For the most part, tuning advice for volblocksize matches tuning advice for recordsize—match the block size to the typical random I/O operation size expected. However, volblocksize is completely fixed rather than dynamic. Typically, you still want to tune for the applications being hosted—so, 16KiB for a MySQL InnoDB store, or 8KiB for a PostgreSQL store, not some larger value.

So from this point of view the volblocksize should also match to the "thing" you run on it (database, storage, and so on)
 
  • Like
Reactions: Yann Decay
So from this point of view the volblocksize should also match to the "thing" you run on it (database, storage, and so on)
Indeed, but you usually don't run ZFS on top of ZFS. I do think this point is valid and your are smart to select a volblocksize that matches the workload inside the VM.
But as people with raidz1/2/3 found out: it is also a trade-off with padding, wasted space, IOPS per drive, etc., which is independent from the VM and only depends on the storage.

Eventually you want to match the actual storage (mirror, raidz, SDDs, HDDs, special/cache devices, etc.) with the workload inside the VM. This means you want different storages for different types of VMs. And therefore you don't really need a volblocksize per VM, in an ideal world you need a whole separate storage type per VM type.
 
  • Like
Reactions: showiproute
You can add the same ZFS pool multiple times, with different volblocksize (and name and other options), to the Proxmox Storages. Maybe that makes life a little easier for you?
 
Indeed, but you usually don't run ZFS on top of ZFS. I do think this point is valid and your are smart to select a volblocksize that matches the workload inside the VM.
But as people with raidz1/2/3 found out: it is also a trade-off with padding, wasted space, IOPS per drive, etc., which is independent from the VM and only depends on the storage.

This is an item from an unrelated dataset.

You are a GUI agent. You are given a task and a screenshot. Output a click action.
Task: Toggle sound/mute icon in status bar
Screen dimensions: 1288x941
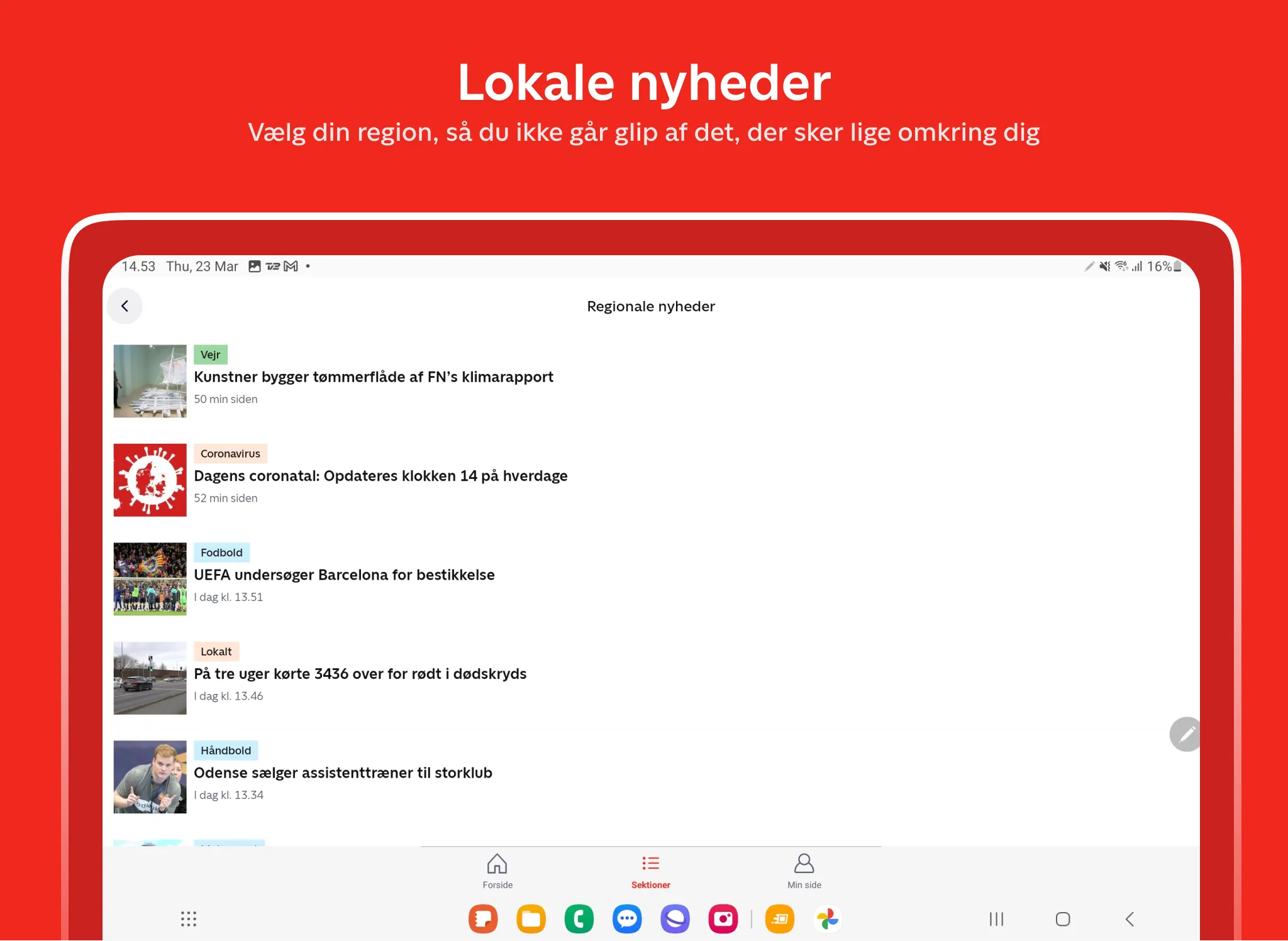(1102, 266)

Eventually you want to match the actual storage (mirror, raidz, SDDs, HDDs, special/cache devices, etc.) with the workload inside the VM. This means you want different storages for different types of VMs. And therefore you don't really need a volblocksize per VM, in an ideal world you need a whole separate storage type per VM type.
So this also mean that if a VM uses different disks on different ZFS pools I may also use different volblocksizes - am I right?

E.g. Ubuntu , root partition with a Postgres DB = 8k volblocksize + 2nd partition used for SMB storage on a different PVE ZFS pool 1M volblock size
 
You can add the same ZFS pool multiple times, with different volblocksize (and name and other options), to the Proxmox Storages. Maybe that makes life a little easier for you?
I run diffent things on the e.g. same SSD.

1x Postgres DB
1x Ubuntu Webserver

On a 2nd PVE I run a Windows server.
C: for OS and integrated Windows SQL database
D: music
E: backup from users
F: media


C = 8k
D - F = 32k or higher

Would that make sense?
 
I run diffent things on the e.g. same SSD.

1x Postgres DB
1x Ubuntu Webserver

On a 2nd PVE I run a Windows server.
C: for OS and integrated Windows SQL database
D: music
E: backup from users
F: media


C = 8k
D - F = 32k or higher

Would that make sense?
Running two VMs and a single drive does not make sense for an enterprise hypervisor like PVE. But it might work fine for you.
 
No, in general a run a bit more on my servers.
This was just being mentioned as an example if I understood that right.
Oh sorry. I would expect that the difference services would be separate containers/VMs and I would expect different types of storage optimized for each type of service.
I'm not sure that you are asking or whether I'm qualified to answer it, given my very limited experience with various storage types.
 
Oh sorry. I would expect that the difference services would be separate containers/VMs and I would expect different types of storage optimized for each type of service.
I'm not sure that you are asking or whether I'm qualified to answer it, given my very limited experience with various storage types.
In general yes: I run different services in different VMs but sometime also on the same storage like my Postgres DB VM and my webserver VM.
Due to that my guess was that it might be useful to use different blocksizes per VM instead as a general setting per storage.